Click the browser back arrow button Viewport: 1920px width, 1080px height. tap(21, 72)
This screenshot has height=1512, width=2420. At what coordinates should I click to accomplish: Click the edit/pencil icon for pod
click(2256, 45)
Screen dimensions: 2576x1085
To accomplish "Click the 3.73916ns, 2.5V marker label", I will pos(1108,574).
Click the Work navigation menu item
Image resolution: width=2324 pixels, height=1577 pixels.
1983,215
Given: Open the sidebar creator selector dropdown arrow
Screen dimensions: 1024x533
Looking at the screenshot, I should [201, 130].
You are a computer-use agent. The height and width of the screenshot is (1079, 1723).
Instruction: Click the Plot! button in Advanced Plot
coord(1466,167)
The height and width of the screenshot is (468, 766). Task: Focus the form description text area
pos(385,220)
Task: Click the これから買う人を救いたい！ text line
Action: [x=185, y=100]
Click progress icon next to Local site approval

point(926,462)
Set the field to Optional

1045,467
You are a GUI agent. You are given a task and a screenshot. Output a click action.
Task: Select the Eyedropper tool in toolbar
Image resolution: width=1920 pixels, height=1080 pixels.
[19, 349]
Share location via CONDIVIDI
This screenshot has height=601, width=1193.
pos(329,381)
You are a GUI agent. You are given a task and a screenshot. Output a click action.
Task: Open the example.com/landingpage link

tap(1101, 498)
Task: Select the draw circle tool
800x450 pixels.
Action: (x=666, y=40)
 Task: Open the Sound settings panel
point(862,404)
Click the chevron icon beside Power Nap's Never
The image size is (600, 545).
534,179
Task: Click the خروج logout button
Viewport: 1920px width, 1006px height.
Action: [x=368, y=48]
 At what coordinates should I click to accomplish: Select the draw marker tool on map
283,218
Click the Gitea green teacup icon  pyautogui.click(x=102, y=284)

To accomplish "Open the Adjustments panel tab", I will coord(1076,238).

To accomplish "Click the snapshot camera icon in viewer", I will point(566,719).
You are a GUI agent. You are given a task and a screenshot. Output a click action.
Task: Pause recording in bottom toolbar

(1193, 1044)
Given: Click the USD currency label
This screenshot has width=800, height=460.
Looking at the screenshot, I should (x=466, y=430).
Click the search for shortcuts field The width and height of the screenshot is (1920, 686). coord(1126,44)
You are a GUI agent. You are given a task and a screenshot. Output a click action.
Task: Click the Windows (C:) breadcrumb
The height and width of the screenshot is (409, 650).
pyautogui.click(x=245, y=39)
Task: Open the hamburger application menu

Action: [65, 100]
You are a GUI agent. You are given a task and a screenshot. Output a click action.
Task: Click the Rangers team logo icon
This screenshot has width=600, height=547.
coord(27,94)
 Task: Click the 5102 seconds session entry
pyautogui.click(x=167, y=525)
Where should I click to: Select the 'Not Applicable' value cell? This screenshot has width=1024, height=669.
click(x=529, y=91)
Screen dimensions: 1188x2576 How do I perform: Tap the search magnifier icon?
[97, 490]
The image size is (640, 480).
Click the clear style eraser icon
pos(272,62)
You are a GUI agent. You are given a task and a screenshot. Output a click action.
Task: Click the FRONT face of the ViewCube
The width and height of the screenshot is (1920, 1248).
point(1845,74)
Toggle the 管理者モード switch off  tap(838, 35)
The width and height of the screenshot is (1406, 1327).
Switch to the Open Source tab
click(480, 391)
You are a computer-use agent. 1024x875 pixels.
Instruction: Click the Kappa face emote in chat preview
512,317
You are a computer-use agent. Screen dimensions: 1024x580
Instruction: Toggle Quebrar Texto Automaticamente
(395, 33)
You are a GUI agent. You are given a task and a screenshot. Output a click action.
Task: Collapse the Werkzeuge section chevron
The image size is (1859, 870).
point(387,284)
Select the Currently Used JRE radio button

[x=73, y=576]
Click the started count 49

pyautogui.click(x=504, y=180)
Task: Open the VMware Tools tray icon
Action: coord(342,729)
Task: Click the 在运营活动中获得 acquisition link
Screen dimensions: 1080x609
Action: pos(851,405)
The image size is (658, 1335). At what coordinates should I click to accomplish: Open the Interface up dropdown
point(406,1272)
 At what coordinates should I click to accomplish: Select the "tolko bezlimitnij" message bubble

====

→ Consigne: Recopiez les lignes en commençant par celle qui contient « Where should I » et en terminant par celle qui contient « pos(272,62) », en substituant « brush » à « eraser » sans rien modifier d'autre.

→ Réponse:
Where should I click to: Select the 'Not Applicable' value cell? This screenshot has width=1024, height=669.
click(x=529, y=91)
Screen dimensions: 1188x2576 How do I perform: Tap the search magnifier icon?
[97, 490]
The image size is (640, 480).
Click the clear style brush icon
pos(272,62)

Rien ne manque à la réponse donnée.